> **To be done**
A – Answer these questions using the article on the Galapagos sea cucumber, giving each answer on its own line marked to match:
(i) How much money can the sea cucumber fishery generate in less than a month of fishing?
(ii) During which years was capture of the species prohibited?
(iii) For how many years has underwater and dockside monitoring been carried out?
B – Carry on the article on the Galapagos sea cucumber from the point where it stops.

> **Supplied passage**
'''

How Science and Collaboration Saved the Galapagos Sea Cucumber

César Viteri
28 Sep 23 /

In August 2022, we were on the brink of initiating the final working session regarding the sea cucumber fishery in the process of updating the Fishing Calendar, which is the management plan for the fisheries in the Galapagos Marine Reserve. The sea cucumber is the Galapagos' most valuable fishery, capable of generating nearly three million US dollars in less than a month of fishing. However, the only species of sea cucumber caught in Galapagos, Isostichopus fuscus, is highly vulnerable to overexploitation. From 2016 to 2020, its capture was prohibited for five years to allow the species to recover.

Pepino de mar de Galápagos. Foto: Nicolás Moity, FCD.
Galapagos Sea Cucumber. Photo: Nicolás Moity, CDF.

During this time, in the Charles Darwin Foundation's Interdisciplinary Fisheries Project, we evaluated the management system for this species to recommend actions for its recovery. We discovered that Galapagos possesses the world's most extensive sea cucumber data. Over 20 years of underwater and dockside monitoring led us to consider new methodologies to assess the species' population health. We published two scientific articles—one updating the methodology to determine sea cucumber quantities in Galapagos, and another proposing a change in the management system. This change involves utilizing a mathematical model that assesses the current and future health status of the sea cucumber population in Galapagos, recommending sustainable extraction levels without harming the population.

Working table for the update of the Fishing Calendar. Photo: Gabriela Rodríguez, CDF.

'''

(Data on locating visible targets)
'''

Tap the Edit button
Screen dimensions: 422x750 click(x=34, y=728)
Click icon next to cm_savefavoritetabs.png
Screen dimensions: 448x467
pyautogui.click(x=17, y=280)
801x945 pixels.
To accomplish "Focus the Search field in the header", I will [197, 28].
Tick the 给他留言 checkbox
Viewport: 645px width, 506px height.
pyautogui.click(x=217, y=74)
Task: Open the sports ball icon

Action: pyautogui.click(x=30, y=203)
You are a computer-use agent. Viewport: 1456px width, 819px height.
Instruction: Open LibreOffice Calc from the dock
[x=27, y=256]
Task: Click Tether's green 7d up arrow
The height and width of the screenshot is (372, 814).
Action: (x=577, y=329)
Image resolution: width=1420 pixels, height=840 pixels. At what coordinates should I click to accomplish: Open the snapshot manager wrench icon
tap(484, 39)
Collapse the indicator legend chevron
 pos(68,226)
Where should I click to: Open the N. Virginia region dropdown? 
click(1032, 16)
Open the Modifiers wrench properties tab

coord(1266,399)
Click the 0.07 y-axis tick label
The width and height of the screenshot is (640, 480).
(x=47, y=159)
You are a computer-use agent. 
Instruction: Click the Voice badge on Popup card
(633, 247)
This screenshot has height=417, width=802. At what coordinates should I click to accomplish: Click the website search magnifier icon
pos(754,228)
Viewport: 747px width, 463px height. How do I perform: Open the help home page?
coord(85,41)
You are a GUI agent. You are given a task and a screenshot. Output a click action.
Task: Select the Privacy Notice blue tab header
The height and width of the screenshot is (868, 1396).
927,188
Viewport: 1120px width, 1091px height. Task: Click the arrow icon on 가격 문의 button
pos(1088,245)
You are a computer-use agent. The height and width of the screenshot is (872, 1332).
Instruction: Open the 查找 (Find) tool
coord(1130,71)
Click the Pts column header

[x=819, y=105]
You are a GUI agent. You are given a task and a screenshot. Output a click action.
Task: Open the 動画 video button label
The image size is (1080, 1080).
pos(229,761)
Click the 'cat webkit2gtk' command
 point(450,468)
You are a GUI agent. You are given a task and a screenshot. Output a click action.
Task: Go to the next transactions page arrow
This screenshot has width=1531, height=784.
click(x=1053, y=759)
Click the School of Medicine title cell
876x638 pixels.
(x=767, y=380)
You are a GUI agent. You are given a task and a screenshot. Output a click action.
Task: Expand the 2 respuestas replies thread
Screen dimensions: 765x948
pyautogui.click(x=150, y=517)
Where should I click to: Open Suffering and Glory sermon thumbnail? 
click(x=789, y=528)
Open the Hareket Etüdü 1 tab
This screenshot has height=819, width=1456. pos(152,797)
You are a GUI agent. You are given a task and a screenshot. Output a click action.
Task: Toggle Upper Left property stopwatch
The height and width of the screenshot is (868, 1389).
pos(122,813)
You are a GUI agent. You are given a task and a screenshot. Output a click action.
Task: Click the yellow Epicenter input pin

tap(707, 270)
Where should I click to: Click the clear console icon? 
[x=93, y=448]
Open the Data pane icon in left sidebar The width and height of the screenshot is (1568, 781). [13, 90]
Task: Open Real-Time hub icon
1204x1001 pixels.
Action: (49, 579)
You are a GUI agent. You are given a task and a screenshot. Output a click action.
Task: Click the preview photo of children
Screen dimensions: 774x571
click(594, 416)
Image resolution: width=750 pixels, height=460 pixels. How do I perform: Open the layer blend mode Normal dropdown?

'''

> **Exercise responses**
A –
(i) Nearly three million US dollars
(ii) From 2016 to 2020
(iii) Over 20 years

B –
We entered this final sea cucumber working session of the Fishing Calendar with anticipation and nervousness, as we were about to propose this management system change. We weren't sure how the government and fishers would react to the mathematical model we were introducing. We had just come from a meeting the previous month about coastal fish, where we couldn't agree on management measures for the Galapagos Grouper. It was a tense and challenging meeting. Based on this and other experiences, we knew we needed to transparently communicate our model proposal; otherwise, confusion and conflicts could arise, as had happened before. We prepared a visually engaging presentation about the sea cucumber, displaying all the graphs generated by the mathematical model. We chose the simplest one to understand it, with traffic light colors indicating the population's health status. Taking a deep breath, we began our presentation about the sea cucumber to the working group.

All eyes were fixed on the slides. Initially, participants didn't show much reaction, so we couldn't clearly gauge their thoughts on what they were seeing and hearing. However, we had their full attention. Eventually, when we reached the traffic light-colored graph, expressions of excitement emerged, accompanied by smiles and murmurs. Little explanation was needed, as the image told a compelling story that made us all proud. The light was green. We had successfully recovered the Galapagos sea cucumber! The model vividly displayed how the sea cucumber abundance had collapsed in 2006 and gradually recovered until finally, thanks to the agreed-upon five-year moratorium, the sea cucumber population regained health in 2021 and 2022.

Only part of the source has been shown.